- DIRECTIVE
Copy the lines of the items from the one containing "Given: Tap the undo arrow on the phone" through the end of the items, leaving the pictures out.

- DATASET EXTRACT
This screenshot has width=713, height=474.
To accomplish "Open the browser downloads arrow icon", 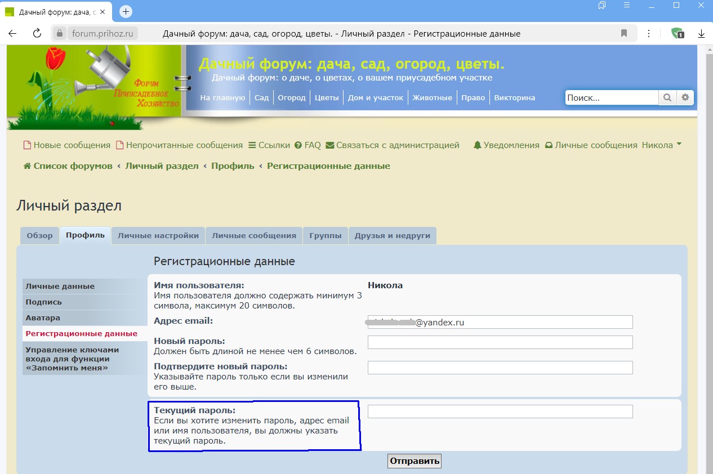I will point(701,33).
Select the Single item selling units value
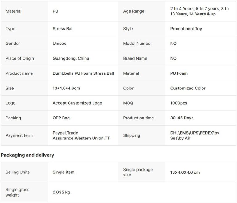Screen dimensions: 237x203 pyautogui.click(x=64, y=172)
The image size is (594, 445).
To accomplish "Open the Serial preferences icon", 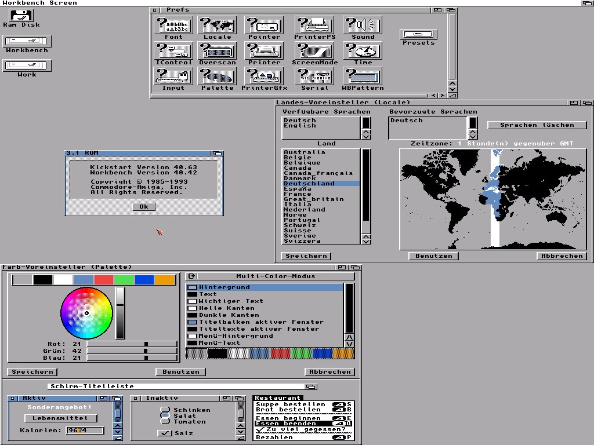I will coord(314,76).
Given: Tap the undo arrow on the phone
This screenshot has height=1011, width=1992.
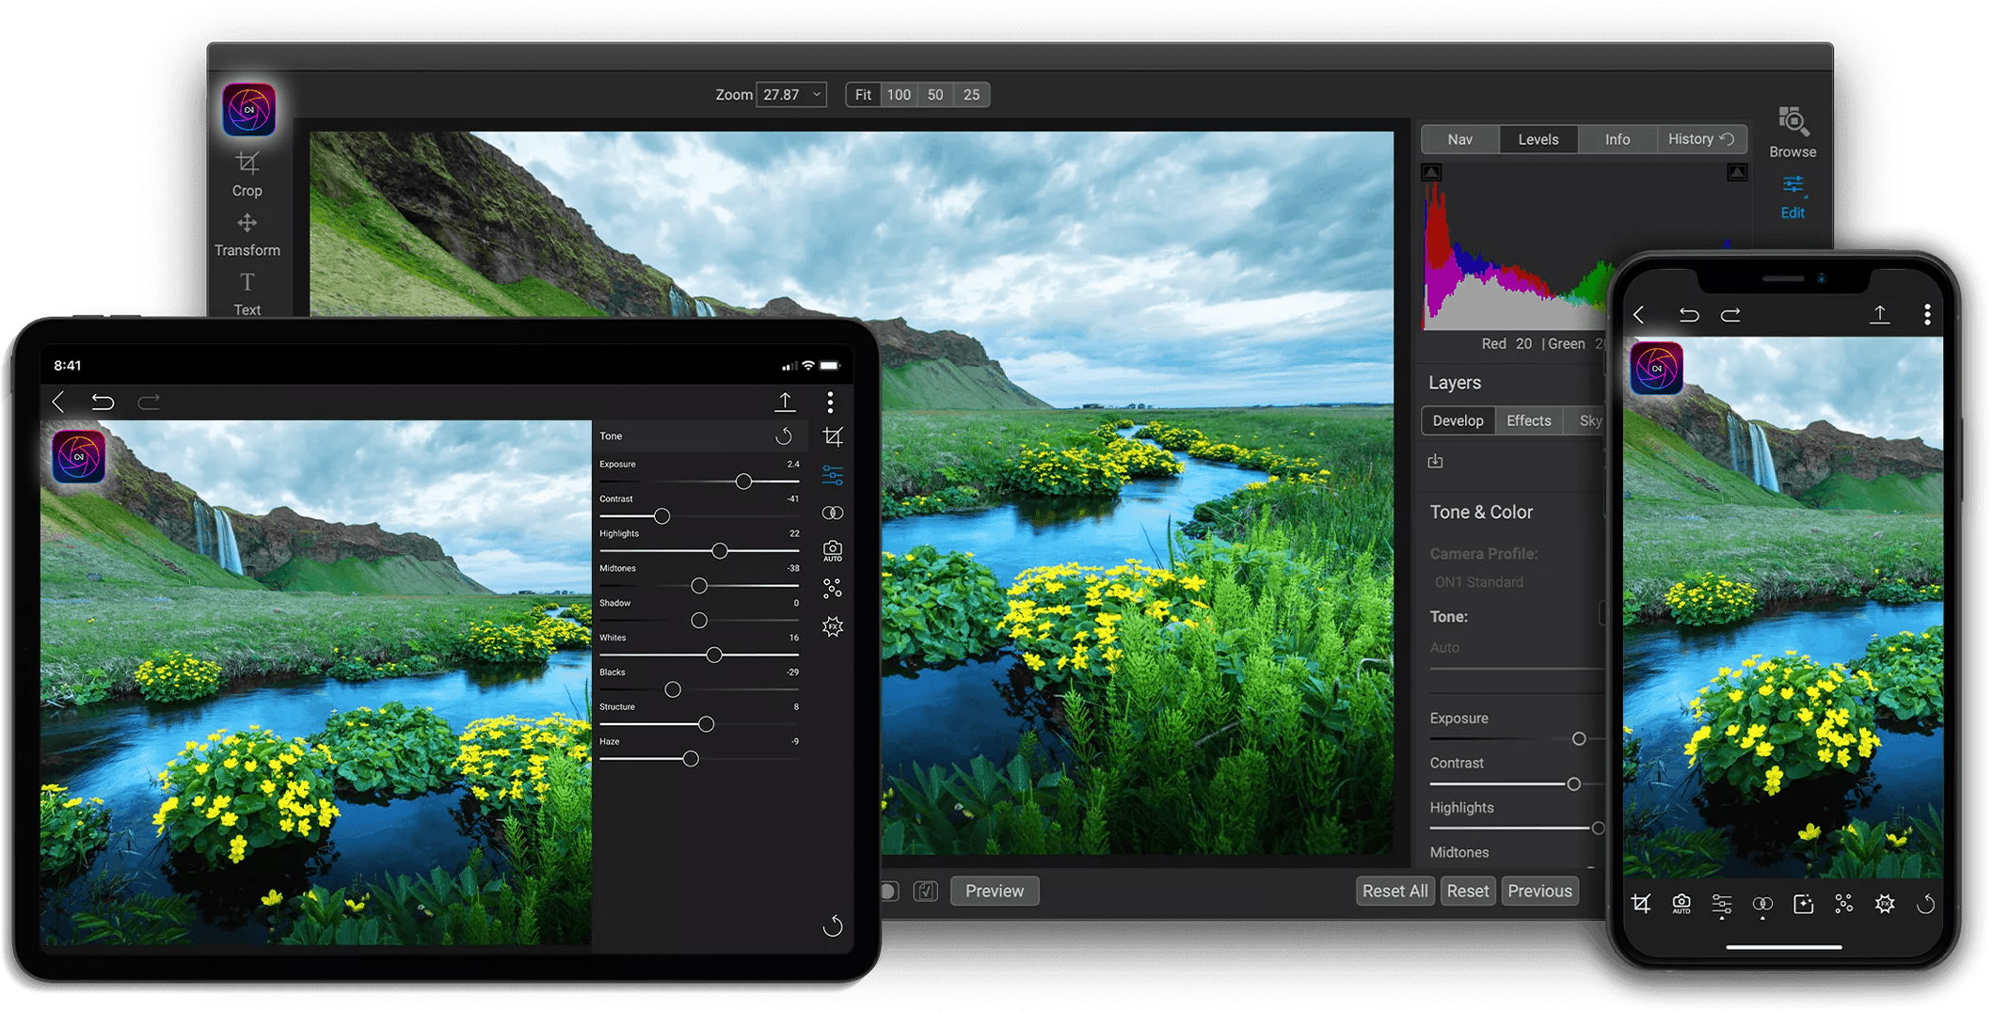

- RESULT BELOW
Given: Tap the undo arrow on the phone
This screenshot has height=1011, width=1992.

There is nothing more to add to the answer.